= PROBLEM DETAILS =
The expected answer is a copy of every line in the listing that has the word "with".

= EXERCISE MATERIALS =
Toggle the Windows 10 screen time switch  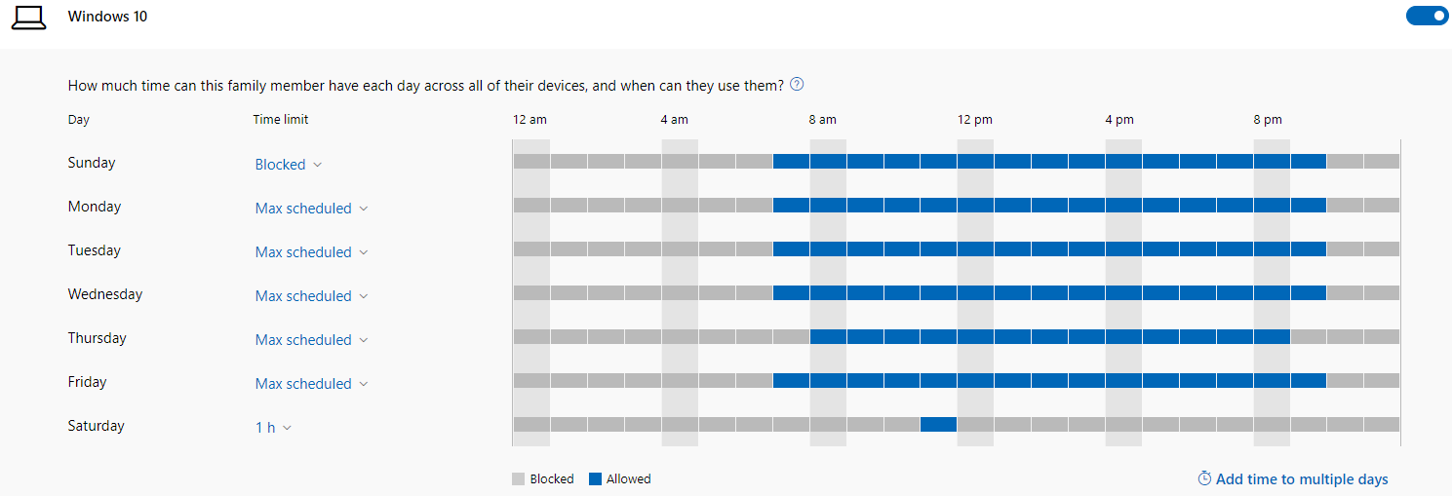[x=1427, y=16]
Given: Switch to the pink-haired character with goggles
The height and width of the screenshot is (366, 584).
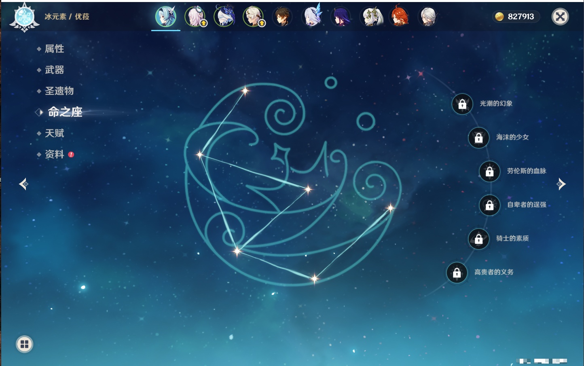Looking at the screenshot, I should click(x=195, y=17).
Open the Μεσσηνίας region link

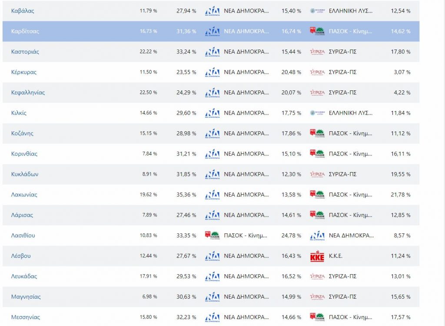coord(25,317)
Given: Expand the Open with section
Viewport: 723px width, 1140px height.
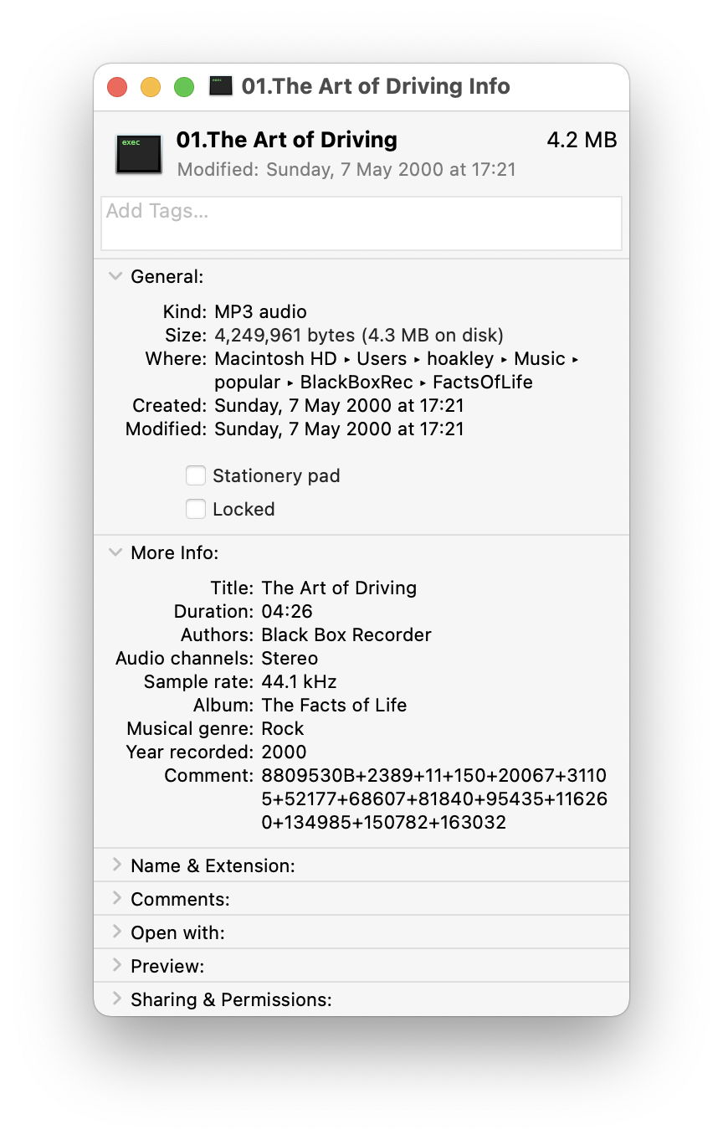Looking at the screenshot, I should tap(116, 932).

= ANSWER SECTION =
Given: Switch to the pink-haired character with goggles
Given: Expand the Open with section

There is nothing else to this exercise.